Fighting Kentucky’s wildfires: A great coordinated effort

By Lanny Brannock and Carrie Searcy

The smell is what you notice first. It smells like a crackling fireplace or a bonfire, but then you see the blanket of blue smoke wafting over Pine Mountain. And you understand. It’s early November and wildfires are consuming thousands of acres in southeast Kentucky.

It’s been nearly a month since Gov. Matt Bevin declared a wildfire emergency and in that time more than 320 fires have consumed more than 49,000 acres in 49 counties. More than 500 people have worked tirelessly, many around the clock, to contain the fires, to keep them from spreading into homes, commercial buildings and threatening lives.

The State Emergency Operations Center (SEOC), located at the Boone National Guard Center in Frankfort, has coordinated the response effort since Nov. 3. But the boots on the ground can be found in places such the Kentucky Division of Forestry (KDF) office in Hazard, Ky., where over the past month a normally quiet office has turned into a focused firefighting hub filled dozens of men and women who come from and go into the blazing forests in eastern Kentucky.

“We had been fighting fire for about three weeks straight before this mobilization even began (in late October),” said Morgan Combs, an Incident Commander (IC) for the Division of Forestry. “We have worked from 8 am until midnight every day – pretty much since the first week of October.”


Morgan Combs is interviewed by the press.

As IC, Combs took on the role of an amateur meteorologist, constantly pouring over the weather forecasts, knowing how it affected the fires’ behavior and intensity. “Humidity, dew points, wind direction and speed…you name it,” he said.

White locator tags mark the temporary office spaces, where laptops, cell phones and coffee cups adorn desks stacked with the latest stats. The building is abuzz with radios crackling with news of a new fire or instructions on how to put out an old one that has restarted. Spirits are high but the eyes look tired.

The first wildfires were reported in southeastern Kentucky in October. Widespread dryness and unseasonably warm temperatures fueled the first fires that in the first week consumed more than 29,000 acres in the eastern half of the state. Many were deliberately set. Officials estimated as many as 76 percent were caused by arsonists. Despite arrests for arson and for ignoring burning bans, some Kentuckians continued to put lives and property at risk.

New efforts were thrown at preventing arson. The KDF had entered into a Memorandum of Agreement (MOA) with Kentucky Department of Fish and Wildlife Resources (KDFWR) Division of Law Enforcement for the fall 2016 and spring 2017 fire seasons  as a pilot program to combat arson.  During the wildfire emergency, F&W law enforcement officers (LEO) increased patrols and conducted arson investigations within a 5 county area to curtail arson activities.  As a result of this pilot program, 40 burn ban citations were issued and 8 arrests for arson were made.  An additional three arson arrests were made by other law enforcement. With this effort, new fire starts were lower than previous years due to KDFWR law enforcement presence.

With Kentucky having had only 40 to 75 percent of the normal precipitation over the past 90 days, a Stage 1 drought was declared, indicating moderate to severe conditions, primarily affecting soil moisture and vegetative health.  Burn bans were enacted in more than 100 counties, and local community water systems, especially those with drought-vulnerable sources, were asked to re-familiarize themselves with their water shortage response plans.

### DIRECTION 1
Translate this sentence from the Kentucky wildfires article into Spanish: "Spirits are high but the eyes look tired."
### DIRECTION 2
Print the part of the Kentucky wildfires article from "Morgan Combs is" up to and including "eyes look tired.".
The data after this point plays no part in this work.

### INFORMATION SHOWN
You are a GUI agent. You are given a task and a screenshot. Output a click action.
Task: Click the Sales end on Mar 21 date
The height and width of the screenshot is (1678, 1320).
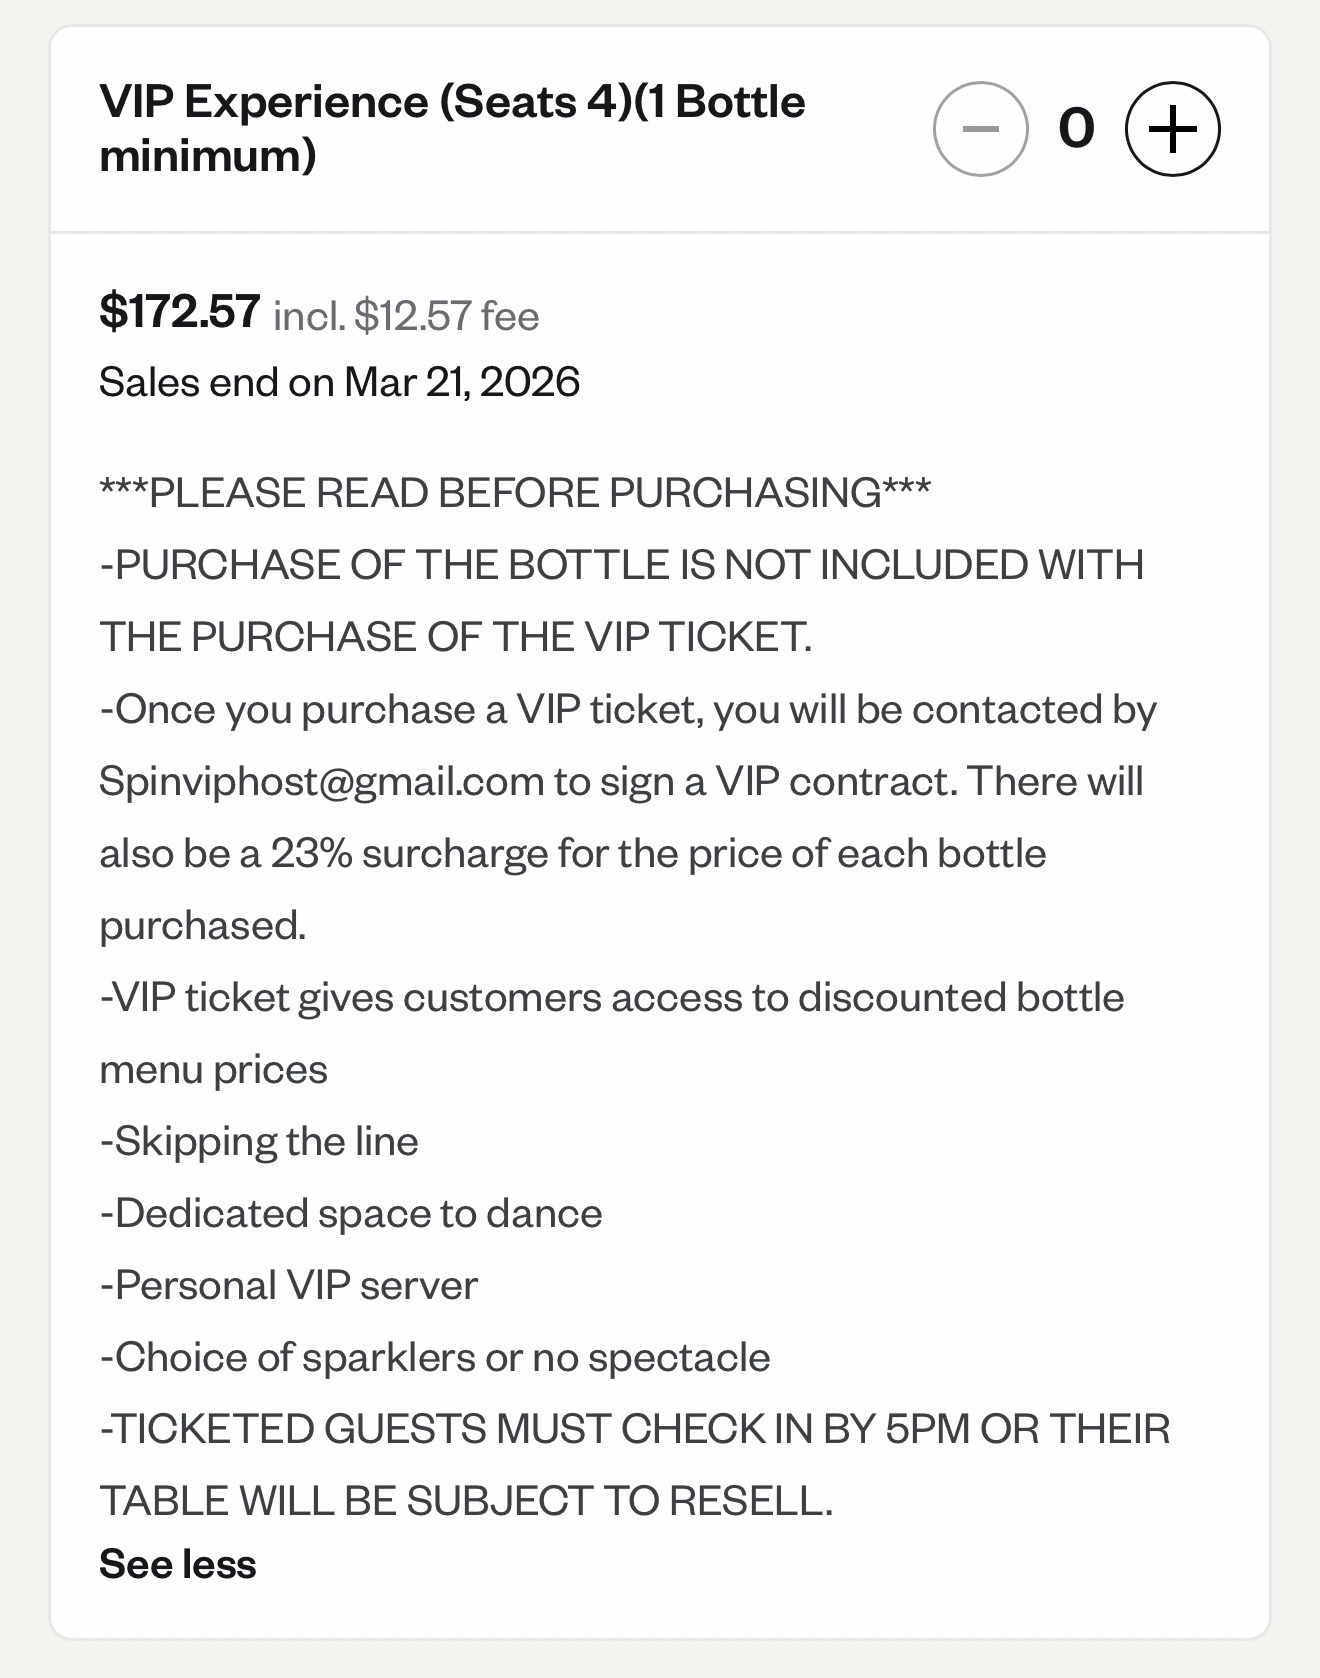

### WRITTEN SOLUTION 1
Los ánimos están altos, pero los ojos se ven cansados.

### WRITTEN SOLUTION 2
Morgan Combs is interviewed by the press.

As IC, Combs took on the role of an amateur meteorologist, constantly pouring over the weather forecasts, knowing how it affected the fires’ behavior and intensity. “Humidity, dew points, wind direction and speed…you name it,” he said.

White locator tags mark the temporary office spaces, where laptops, cell phones and coffee cups adorn desks stacked with the latest stats. The building is abuzz with radios crackling with news of a new fire or instructions on how to put out an old one that has restarted. Spirits are high but the eyes look tired.